Start SOURCE PASSAGE

Excel 2003 XML Format

I cannot get Excel 2003 XML format to convert to CSV. Is this format supported?

@Chris1962

Could you please share the problematic file and the sample code you are using for the conversion? We’ll then investigate this scenario at our end.

See below. I have the Code, Input File, and the Output File. The file is viewable in Excel.

**** HERE IS THE CODE ****

using GroupDocs.Conversion.FileTypes;
using GroupDocs.Conversion.Options.Convert;
using Microsoft.AspNetCore.Http;
using Microsoft.AspNetCore.Mvc;
using Microsoft.Azure.WebJobs;
using Microsoft.Azure.WebJobs.Extensions.Http;
using Microsoft.Extensions.Logging;
using System;
using System.IO;
using System.Text;
using System.Text.RegularExpressions;
using System.Threading.Tasks;

namespace ExcelFunctions
{
    public static class ExcelToDelimited
    {

        public static Stream GetSourceFile(HttpRequest req)
        {
            MemoryStream memoryStream = new MemoryStream();
            req.Body.CopyTo(memoryStream);
            memoryStream.Position = 0;
            return memoryStream;
        }

        [FunctionName("ExcelToDelimited")]
        public static async Task<IActionResult> Run(
            [HttpTrigger(AuthorizationLevel.Function, "post", Route = null)] HttpRequest req,
            ILogger log)

End SOURCE PASSAGE
Start RECORDS

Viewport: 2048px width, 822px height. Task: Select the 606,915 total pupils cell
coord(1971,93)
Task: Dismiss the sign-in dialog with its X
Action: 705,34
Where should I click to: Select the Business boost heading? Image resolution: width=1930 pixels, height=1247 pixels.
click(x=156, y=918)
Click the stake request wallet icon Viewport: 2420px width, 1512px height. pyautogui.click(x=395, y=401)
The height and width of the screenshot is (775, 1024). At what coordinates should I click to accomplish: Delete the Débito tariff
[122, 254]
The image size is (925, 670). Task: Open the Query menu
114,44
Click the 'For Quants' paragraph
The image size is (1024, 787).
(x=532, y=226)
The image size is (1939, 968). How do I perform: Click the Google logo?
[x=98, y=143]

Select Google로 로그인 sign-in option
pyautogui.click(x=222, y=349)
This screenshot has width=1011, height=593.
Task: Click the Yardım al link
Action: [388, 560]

End RECORDS

• _WHAT THE TASK ASKS_
Decide whether each statement agrees with the Excel 2003 XML forum thread. Give yes or no for each, and quote the words from the thread that decide it. (a) The poster reports that the file cannot be opened in Excel. (b) The GetSourceFile method copies the request body into a MemoryStream. (c) The ExcelToDelimited function is triggered by HTTP GET requests.

• _THE OUTPUT_
(a) No: "The file is viewable in Excel."
(b) Yes: "req.Body.CopyTo(memoryStream);"
(c) No: "[HttpTrigger(AuthorizationLevel.Function, "post", Route = null)]"